** About this exercise **
Set down exactly the lines below, starting at the one that contains "15 (87, 1692)" and ending at the one that contains "Условия (96, 2485)", with both of those lines included and nothing else.

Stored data
****************

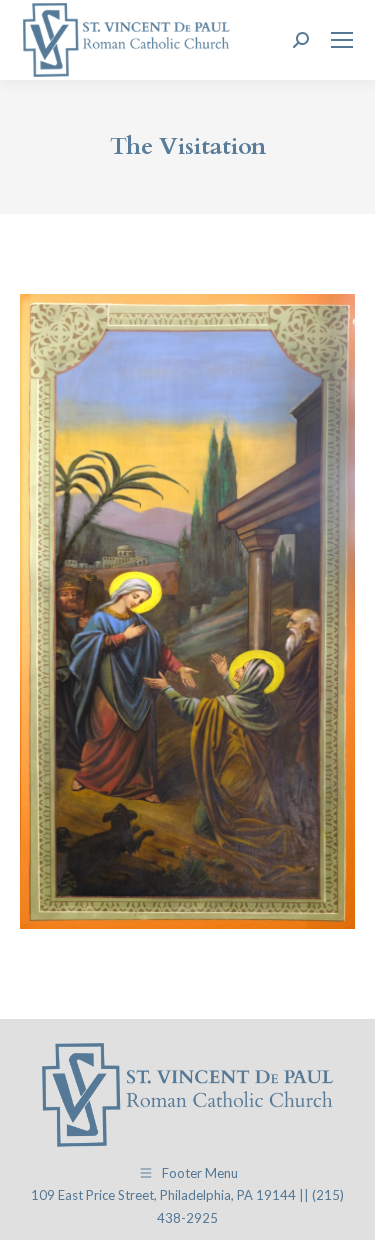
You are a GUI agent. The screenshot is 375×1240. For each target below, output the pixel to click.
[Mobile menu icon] (342, 40)
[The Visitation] (187, 611)
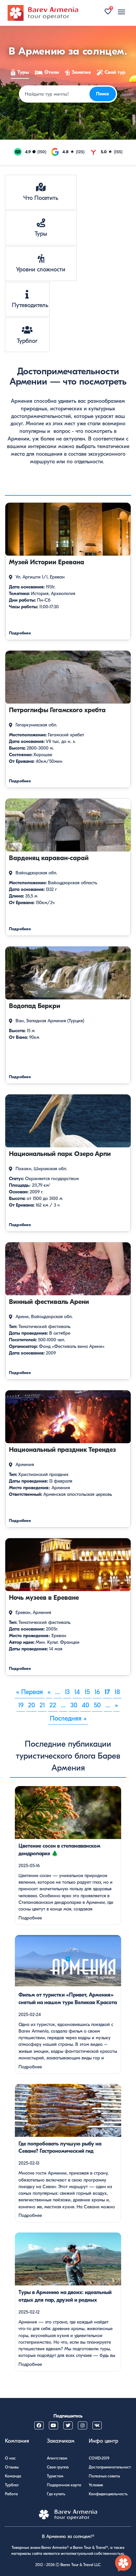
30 (73, 1705)
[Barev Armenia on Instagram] (82, 2425)
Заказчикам (61, 2441)
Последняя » (68, 1718)
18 (117, 1692)
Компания (17, 2441)
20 (31, 1705)
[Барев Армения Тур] (43, 13)
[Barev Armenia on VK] (97, 2425)
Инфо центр (103, 2441)
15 (87, 1692)
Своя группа (58, 2467)
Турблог (12, 2485)
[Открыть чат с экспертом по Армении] (123, 2563)
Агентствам (57, 2458)
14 (77, 1692)
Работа (11, 2494)
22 (53, 1705)
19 (20, 1705)
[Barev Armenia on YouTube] (53, 2425)
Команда (13, 2476)
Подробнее (30, 1918)
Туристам (55, 2476)
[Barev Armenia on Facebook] (39, 2425)
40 (85, 1705)
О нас (10, 2458)
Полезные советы (104, 2476)
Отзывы (12, 2467)
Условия (96, 2485)
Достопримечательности (111, 2467)
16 (97, 1692)
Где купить (56, 2494)
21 (42, 1705)
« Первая (29, 1692)
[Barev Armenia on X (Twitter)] (68, 2425)
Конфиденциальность (108, 2494)
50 (97, 1705)
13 (67, 1692)
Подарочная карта (64, 2485)
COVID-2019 (99, 2458)
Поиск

****************

** Task answer **
15 (87, 1692)
Своя группа (58, 2467)
Турблог (12, 2485)
[Открыть чат с экспертом по Армении] (123, 2563)
Агентствам (57, 2458)
14 (77, 1692)
Работа (11, 2494)
22 (53, 1705)
19 (20, 1705)
[Barev Armenia on YouTube] (53, 2425)
Команда (13, 2476)
Подробнее (30, 1918)
Туристам (55, 2476)
[Barev Armenia on Facebook] (39, 2425)
40 (85, 1705)
О нас (10, 2458)
Полезные советы (104, 2476)
Отзывы (12, 2467)
Условия (96, 2485)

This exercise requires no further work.